Here’s a novel idea: how about your guys don’t ‘let’ Michigan, which can’t consistently throw a forward pass to save its football life, suck the oxygen from the biggest game of the season in a critical second half?
I don’t care that Michigan’s players wanted to plant that big “M” flag on the block “O” at the 50. Don’t care that you or anyone at Ohio State thinks it’s disrespectful or classless.
GET OFF THE FIELD ― before something much uglier than another loss to Michigan unfolds.
Sprint into the fray, and scream at your players to get in the locker room. Instead of standing on the field from afar, a dumbfounded look on your face.
Because this game, in the words of Day himself, is different.
“This game is a war,” Day said earlier this week. “Any time there is a war, there’s consequences and casualties. Then there’s plunder and the rewards that come with it.”
How incredibly foretelling. It’s almost as if Day were writing his own coaching tombstone days before it all played out.
But instead of singing the school’s alma mater and skulking into the locker room, Day allowed his team of 18-22-year-old men to engage those who won the war — and then began to plunder.
This isn’t the toughness and attitude Day proclaimed this team had after it was meticulously built this offseason for this moment. In one mentally long and draining November afternoon, it became a desperation season of throwing $41 million at a problem – $20 million for the roster, $21 million for the coaching staff – and hoping it would go away.
A mentally and physically tough team doesn’t get pushed around at home by a one-dimensional, double-digit underdog with no business winning the game — then stay on the field because they don’t want the mean men to plant a flag on their field.
Boo-freaking-hoo.
There are consequences to losing, and there are casualties. There are winners and there are losers, and they are unmistakable after something like this.
Michigan, whose coach is a known NCAA cheat who deleted 52 text messages from another known NCAA cheat when both were caught in a scam to, you know, cheat, is somehow the winner in all of this.
Then there’s Day, who owns a near-flawless 47-1 record vs. every team in the Big Ten not named Michigan. And is 1-4 vs. war.
You don’t lose at war 80 percent of the time, and get another shot with another loaded team and another $41 million. You get canned.
And if there were any doubt about where Day and this team is headed, just look at what played out after Ohio State quarterback Will Howard’s final, futile pass fluttered aimlessly in the cold Columbus afternoon and officially ended Ohio State’s undoing in the biggest game of the season.
‘I’ll find out exactly what happened, but it’s our field,’ Day said. ‘There are some prideful guys that weren’t just going to let that go down.”
Memo to Ohio State: you’re not “protecting your house” if it’s post-ass kicking. Get off the field, already.
The Game is over. The Big Ten championship is gone. The millions have been spent and blown.
The College Football Playoff is still a lock, but who among us thinks this team will shake off yet another Michigan meltdown and win a national title – thereby saving Day’s job – by winning four consecutive postseason games?

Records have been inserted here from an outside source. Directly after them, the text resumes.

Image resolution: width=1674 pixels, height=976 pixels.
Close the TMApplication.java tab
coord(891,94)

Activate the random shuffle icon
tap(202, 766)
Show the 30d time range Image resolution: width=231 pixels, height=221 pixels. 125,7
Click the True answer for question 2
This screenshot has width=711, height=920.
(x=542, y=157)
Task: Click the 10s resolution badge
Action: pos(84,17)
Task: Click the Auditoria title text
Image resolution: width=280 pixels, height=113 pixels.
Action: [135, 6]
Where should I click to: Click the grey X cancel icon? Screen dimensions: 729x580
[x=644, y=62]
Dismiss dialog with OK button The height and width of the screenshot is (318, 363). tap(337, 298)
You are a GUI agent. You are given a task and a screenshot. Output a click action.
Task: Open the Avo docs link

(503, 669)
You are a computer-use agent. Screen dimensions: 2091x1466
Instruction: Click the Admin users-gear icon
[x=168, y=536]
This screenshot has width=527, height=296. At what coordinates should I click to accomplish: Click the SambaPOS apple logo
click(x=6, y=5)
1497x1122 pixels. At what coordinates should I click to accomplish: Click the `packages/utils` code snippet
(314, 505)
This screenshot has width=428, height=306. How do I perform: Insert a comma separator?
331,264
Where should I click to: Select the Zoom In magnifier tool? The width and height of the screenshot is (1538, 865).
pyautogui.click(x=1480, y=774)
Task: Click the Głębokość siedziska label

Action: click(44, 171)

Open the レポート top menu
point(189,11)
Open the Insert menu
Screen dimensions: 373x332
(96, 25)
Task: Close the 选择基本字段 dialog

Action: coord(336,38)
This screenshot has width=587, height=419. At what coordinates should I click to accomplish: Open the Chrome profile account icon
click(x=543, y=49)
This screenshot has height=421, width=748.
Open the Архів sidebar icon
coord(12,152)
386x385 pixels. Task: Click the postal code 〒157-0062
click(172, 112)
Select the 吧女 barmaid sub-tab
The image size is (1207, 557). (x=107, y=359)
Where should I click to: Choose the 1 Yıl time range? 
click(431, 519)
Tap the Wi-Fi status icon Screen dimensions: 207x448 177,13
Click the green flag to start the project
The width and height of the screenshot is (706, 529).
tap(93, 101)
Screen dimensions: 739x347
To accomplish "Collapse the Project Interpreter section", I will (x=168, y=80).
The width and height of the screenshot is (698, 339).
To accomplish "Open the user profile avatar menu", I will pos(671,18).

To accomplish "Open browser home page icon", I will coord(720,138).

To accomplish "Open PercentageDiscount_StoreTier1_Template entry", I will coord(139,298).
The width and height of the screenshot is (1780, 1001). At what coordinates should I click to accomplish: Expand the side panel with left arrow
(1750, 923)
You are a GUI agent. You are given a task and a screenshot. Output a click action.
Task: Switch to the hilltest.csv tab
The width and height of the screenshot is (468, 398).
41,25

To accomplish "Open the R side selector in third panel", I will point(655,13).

Firing a coach who has won 47 of 48 Big Ten games against teams not named Michigan is insane. It would be like firing Georgia coach Kirby Smart because he can’t beat Alabama.
But the noise in the system will begin with another Michigan debacle on the field. When what happened off the field after the loss is just as damaging.
The game is over, the humiliation complete. There are consequences and casualties to war.
No one understands that better than Ryan Day.